I guess this is just another example of an alignment problem - in this case between the LAWs and the citizens, with the citizens somehow able to collectively over-rule a dictator's 'launch codes'. Maybe every citizen has their own crypto key, and they do some kind of blockchain vote system about what the LAWs do and who they obey. This then opens the way to a majoritarian mob rule with LAWs forcibly displacing/genociding targeted minorites -- or the LAWs must embody some 'human/constitutional rights interrupts' that prevent such bullying.

Any suggestions on how to solve this 'chain of command' problem?

Comment author: kbog  (EA Profile) 29 August 2017 02:39:49AM *  2 points [-]

All I can say is that if you are going to have machines which can fulfill all the organizational and tactical responsibilities of humans, to create and lead large formations, then they are probably going to have some kind of general intelligence like humans do. That means we can expect and demand that they have a decent moral compass.

But in this invincible-robot-army scenario, that implies civilians would need to be able to own and deploy LAWs too, either individually (so they can function as aggrieved tyrant-assassins) or collectively (so they can form revolutionary militias against gov't LAWs).

We don't have civilian tanks or civilian fighter jets or lots of other things. Revolutions are almost always asymmetric.

Comment author: zdgroff 29 August 2017 09:26:00PM 0 points [-]

All I can say is that if you are going to have machines which can fulfill all the organizational and tactical responsibilities of humans, to create and lead large formations, then they are probably going to have some kind of general intelligence like humans do.

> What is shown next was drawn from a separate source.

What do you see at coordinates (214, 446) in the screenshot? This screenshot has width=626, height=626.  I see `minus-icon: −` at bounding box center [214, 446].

Couldn't it be the case, though, that you have a number of machines that together fulfill all the organizational and tactical responsibilities of humans without having any one of them have general intelligence? Given that humans already function as cogs in a machine (a point you make very well from your experience), this seems very plausible.

In that case, the intelligence could be fairly narrow, and I would think we should not bet too much on the AIs having a moral compass.

Comment author: kbog  (EA Profile) 30 August 2017 04:27:30AM 0 points [-]

If they are narrow in focus, then it might be easier to provide ethical guidance over their scope of operations.